CO2 reduction, TiO2, MgTiO3, ZnO, Photocatalytic Mechanism
Numerous efforts have been made to enhance the photocatalytic performance of zinc oxide (ZnO), which has been the subject of substantial research as a photocatalyst for CO2 reduction with water [1]. However, much work remains before the photocatalytic activity can be put to good use. It is well- known that cocatalysts, and silver in particular, accelerate the rate of CO production in the photocatalytic reduction of CO2 [2-4]. It has been discovered that ZnO can be made more photocatalytic when no cocatalyst is present in two ways: one is by combining two phases from the six polymorphous $K$-, $\gamma$-, $\acute{\alpha}$- and α-phases; and the further is by employing supports [5]. According to study [6], a ZnO catalyst's photocatalytic activity for CO2 reduction is greatly improved when supported by certain metal oxides. Improving the activity further requires a better understanding of the support's functions and the morphology and phases of the ZnO it supports [7, 8].
In this study, we investigated the effects of Al2O3 as a support on the photocatalytic reduction of CO2 with water, and the shape and phases of ZnO loaded to the support. We chose TiO2 as our support because there are many distinct kinds of TiO2 catalysts available, each with its own unique crystalline phase and specific surface area (SSA), and Al2O3 doesn't exhibit much photocatalytic activity when it comes to reducing CO2 with water. The crystalline phase (cubic) of Al2O4 is identical to the γ- and ε-phase of ZnO, and it similarly does not exhibit activity, hence it is also selected as a support.
For the photocatalytic CO2 reduction with water, four distinct Al2O3 and two distinct MgTiO3 types were chosen as the supports, and ZnO was loaded onto them by impregnating them with ZnO and then calcination. Due to the fact that the loaded ZnO exhibited unique morphology and crystalline phases, investigate the impact of the support, morphological analysis, and crystallinity phases on the CO2 reduction catalytical activity and propose a novel technique for CO production.
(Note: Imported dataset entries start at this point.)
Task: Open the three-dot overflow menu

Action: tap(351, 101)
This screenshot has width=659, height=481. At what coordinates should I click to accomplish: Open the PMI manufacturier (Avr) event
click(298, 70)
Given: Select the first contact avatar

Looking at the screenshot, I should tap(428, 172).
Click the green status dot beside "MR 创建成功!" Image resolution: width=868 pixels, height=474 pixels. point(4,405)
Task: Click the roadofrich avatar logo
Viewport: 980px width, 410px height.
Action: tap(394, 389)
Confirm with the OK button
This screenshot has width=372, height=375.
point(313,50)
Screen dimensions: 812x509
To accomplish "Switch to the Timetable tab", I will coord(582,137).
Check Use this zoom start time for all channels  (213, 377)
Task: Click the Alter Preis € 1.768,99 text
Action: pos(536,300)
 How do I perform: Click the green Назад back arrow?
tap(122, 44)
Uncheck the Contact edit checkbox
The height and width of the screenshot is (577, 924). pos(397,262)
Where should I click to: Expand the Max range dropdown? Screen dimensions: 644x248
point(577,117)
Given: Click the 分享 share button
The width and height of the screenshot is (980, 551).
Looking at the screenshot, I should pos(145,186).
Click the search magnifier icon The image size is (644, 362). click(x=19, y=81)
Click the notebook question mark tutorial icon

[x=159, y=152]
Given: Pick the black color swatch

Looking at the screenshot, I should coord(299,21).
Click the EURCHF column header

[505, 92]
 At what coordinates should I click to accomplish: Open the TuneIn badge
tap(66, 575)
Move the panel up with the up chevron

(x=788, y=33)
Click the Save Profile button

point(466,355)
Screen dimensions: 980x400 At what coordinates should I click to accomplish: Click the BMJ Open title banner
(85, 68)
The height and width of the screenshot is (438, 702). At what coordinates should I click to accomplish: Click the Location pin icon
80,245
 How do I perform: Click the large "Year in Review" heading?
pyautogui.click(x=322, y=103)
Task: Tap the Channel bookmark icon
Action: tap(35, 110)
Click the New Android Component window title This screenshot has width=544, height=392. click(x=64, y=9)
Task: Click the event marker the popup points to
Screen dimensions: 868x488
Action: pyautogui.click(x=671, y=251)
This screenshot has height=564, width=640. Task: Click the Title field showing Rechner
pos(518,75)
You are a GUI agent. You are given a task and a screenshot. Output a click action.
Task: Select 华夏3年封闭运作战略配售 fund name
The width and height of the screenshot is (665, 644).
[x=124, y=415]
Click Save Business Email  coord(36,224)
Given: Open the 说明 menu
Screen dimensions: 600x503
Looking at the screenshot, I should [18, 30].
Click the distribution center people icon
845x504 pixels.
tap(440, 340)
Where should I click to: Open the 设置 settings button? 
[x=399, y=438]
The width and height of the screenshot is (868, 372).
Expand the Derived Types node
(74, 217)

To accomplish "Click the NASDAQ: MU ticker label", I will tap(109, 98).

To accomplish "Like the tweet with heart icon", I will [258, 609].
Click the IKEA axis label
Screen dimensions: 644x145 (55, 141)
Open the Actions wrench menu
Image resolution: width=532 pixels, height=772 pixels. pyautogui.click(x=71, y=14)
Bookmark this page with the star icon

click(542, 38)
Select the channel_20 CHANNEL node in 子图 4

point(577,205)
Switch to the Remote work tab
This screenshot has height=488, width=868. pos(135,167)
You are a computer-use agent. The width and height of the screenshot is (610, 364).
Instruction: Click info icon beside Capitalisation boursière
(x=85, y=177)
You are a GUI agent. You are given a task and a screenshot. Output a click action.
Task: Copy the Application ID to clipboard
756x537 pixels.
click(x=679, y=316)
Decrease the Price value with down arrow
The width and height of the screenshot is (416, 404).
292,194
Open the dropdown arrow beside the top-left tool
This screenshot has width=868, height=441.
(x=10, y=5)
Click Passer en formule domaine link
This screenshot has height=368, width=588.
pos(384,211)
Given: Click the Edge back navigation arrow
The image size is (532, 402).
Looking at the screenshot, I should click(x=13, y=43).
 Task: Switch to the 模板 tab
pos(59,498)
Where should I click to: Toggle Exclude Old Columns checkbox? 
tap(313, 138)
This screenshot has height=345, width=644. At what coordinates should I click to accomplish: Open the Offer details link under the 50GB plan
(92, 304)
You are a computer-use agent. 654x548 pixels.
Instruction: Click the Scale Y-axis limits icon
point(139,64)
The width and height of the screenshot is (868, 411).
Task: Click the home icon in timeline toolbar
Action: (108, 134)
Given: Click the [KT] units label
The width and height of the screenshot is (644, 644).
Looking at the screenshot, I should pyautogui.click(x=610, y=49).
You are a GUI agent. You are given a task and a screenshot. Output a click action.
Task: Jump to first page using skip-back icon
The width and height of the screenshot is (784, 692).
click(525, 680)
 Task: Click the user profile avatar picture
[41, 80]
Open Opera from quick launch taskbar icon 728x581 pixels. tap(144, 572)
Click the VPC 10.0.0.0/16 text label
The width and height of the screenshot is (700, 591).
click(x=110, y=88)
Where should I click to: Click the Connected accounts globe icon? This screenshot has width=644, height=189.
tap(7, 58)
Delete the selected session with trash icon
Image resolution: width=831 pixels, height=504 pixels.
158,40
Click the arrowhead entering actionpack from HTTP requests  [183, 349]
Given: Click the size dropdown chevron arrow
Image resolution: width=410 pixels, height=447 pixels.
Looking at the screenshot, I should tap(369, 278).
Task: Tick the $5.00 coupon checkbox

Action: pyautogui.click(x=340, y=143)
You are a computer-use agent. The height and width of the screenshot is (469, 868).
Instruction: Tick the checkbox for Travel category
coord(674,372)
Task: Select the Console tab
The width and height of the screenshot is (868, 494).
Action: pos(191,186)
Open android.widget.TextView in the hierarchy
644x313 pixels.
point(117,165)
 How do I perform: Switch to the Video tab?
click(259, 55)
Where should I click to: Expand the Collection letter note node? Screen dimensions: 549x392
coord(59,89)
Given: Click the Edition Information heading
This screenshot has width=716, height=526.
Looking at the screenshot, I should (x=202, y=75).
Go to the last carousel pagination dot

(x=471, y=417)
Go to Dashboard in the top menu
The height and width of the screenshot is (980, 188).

2.1 Synthesis of photocatalytic specimen
A support was impregnated with ZnO and calcined to produce photocatalyst samples. After adding 200 mL of purified water, a specific amount of Zn(NO)3·nH2O (with a purity of 99.9%), and 0.5 g of support, the mixture was agitated using a magnetic stirrer at approximately 343 K. After drying, it was calcinated in air at 873 K for 4 hours. Four distinct Al2O3and two distinct MgTiO3 kinds were chosen for the support. The compounds included γ-TiO2 (SSA-195), θ-TiO2 (SSA-107), α-TiO2 (SSA1.8), MgTiO3 (SSA-119), and MgTiO3 (SSA-2.6), among others.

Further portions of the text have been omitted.